VERIEXECCTL(8) System Manager's Manual VERIEXECCTL(8)
NAME
veriexecctlmanage the Veriexec subsystem
SYNOPSIS
veriexecctl
[-ekv] load [file]
veriexecctl
delete file | mount_point
veriexecctl
dump
veriexecctl
flush
veriexecctl
query file
DESCRIPTION
The veriexecctl command is used to manipulate Veriexec, the NetBSD file integrity subsystem.
Commands
load [file]
Load the fingerprint entries contained in file, if specified, or the default signatures file otherwise.
 
This operation is only allowed in learning mode (strict level zero).
 
The following flags are allowed with this command:
-e
Evaluate fingerprint on load, as opposed to when the file is accessed.
-k
Keep the filenames in the entry for more accurate logging.
-v
Enable verbose output.
delete file | mount_point
Delete either a single entry file or all entries on mount_point from being monitored by Veriexec.
dump
Dump the Veriexec database from the kernel.
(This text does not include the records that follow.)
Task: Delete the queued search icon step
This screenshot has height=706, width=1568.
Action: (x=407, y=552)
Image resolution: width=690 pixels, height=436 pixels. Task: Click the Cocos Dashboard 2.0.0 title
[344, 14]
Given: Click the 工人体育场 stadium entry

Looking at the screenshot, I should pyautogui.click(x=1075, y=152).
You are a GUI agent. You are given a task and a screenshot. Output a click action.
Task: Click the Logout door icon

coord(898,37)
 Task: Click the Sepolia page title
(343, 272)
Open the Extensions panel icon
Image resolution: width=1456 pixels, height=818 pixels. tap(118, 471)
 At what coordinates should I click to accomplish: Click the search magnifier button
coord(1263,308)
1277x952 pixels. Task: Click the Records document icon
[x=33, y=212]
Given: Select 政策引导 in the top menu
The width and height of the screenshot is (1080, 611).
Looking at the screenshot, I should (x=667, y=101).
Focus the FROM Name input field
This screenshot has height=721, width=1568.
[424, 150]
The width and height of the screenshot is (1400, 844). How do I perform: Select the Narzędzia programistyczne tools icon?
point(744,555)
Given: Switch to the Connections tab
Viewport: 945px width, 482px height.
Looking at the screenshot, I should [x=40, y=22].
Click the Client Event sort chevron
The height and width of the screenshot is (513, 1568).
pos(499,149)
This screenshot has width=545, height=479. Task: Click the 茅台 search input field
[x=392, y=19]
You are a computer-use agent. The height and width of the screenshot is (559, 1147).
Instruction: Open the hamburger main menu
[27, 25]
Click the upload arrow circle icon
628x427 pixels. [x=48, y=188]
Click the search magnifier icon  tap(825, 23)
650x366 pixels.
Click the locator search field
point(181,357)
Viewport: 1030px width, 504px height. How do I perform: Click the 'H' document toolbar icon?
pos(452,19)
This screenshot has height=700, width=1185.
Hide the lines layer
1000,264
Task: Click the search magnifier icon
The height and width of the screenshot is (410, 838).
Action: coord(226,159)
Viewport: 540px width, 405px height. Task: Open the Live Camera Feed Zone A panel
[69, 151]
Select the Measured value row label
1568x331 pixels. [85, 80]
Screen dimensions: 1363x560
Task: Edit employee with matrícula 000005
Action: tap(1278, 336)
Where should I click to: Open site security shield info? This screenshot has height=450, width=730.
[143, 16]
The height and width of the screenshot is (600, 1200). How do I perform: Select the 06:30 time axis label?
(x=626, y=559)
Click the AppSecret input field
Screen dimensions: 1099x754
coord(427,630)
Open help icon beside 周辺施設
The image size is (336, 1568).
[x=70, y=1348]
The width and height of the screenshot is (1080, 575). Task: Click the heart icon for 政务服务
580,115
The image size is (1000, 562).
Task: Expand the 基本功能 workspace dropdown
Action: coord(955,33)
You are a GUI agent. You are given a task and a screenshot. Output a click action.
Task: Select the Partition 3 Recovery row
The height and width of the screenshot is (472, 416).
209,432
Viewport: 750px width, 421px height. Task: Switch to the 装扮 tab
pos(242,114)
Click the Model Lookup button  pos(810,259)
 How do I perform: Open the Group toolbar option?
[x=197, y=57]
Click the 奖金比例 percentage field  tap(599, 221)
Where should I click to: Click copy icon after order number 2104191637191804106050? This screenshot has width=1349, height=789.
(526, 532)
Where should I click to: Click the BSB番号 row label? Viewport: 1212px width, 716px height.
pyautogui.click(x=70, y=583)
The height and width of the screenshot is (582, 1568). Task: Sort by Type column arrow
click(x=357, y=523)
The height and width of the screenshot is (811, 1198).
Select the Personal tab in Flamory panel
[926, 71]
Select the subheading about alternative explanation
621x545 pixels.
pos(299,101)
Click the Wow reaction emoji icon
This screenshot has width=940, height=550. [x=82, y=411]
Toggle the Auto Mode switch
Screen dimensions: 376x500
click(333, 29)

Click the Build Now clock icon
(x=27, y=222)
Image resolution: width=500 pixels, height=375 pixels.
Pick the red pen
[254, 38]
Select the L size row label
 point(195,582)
Only entries that have the filename will be presented.
 
This can be used to recover a lost database:
# veriexecctl dump > /etc/signatures
flush
Delete all entries in the Veriexec database.
query file
Query Veriexec for information associated with file: Filename, mount, fingerprint, fingerprint algorithm, evaluation status, and entry type.
FILES
/dev/veriexec
Veriexec pseudo-device
/etc/signatures
default signatures file
SEE ALSO
HISTORY
veriexecctl first appeared in NetBSD 2.0.
AUTHORS
Brett Lymn <blymn@NetBSD.org> Elad Efrat <elad@NetBSD.org>
NOTES
The kernel is expected to have the “veriexec” pseudo-device.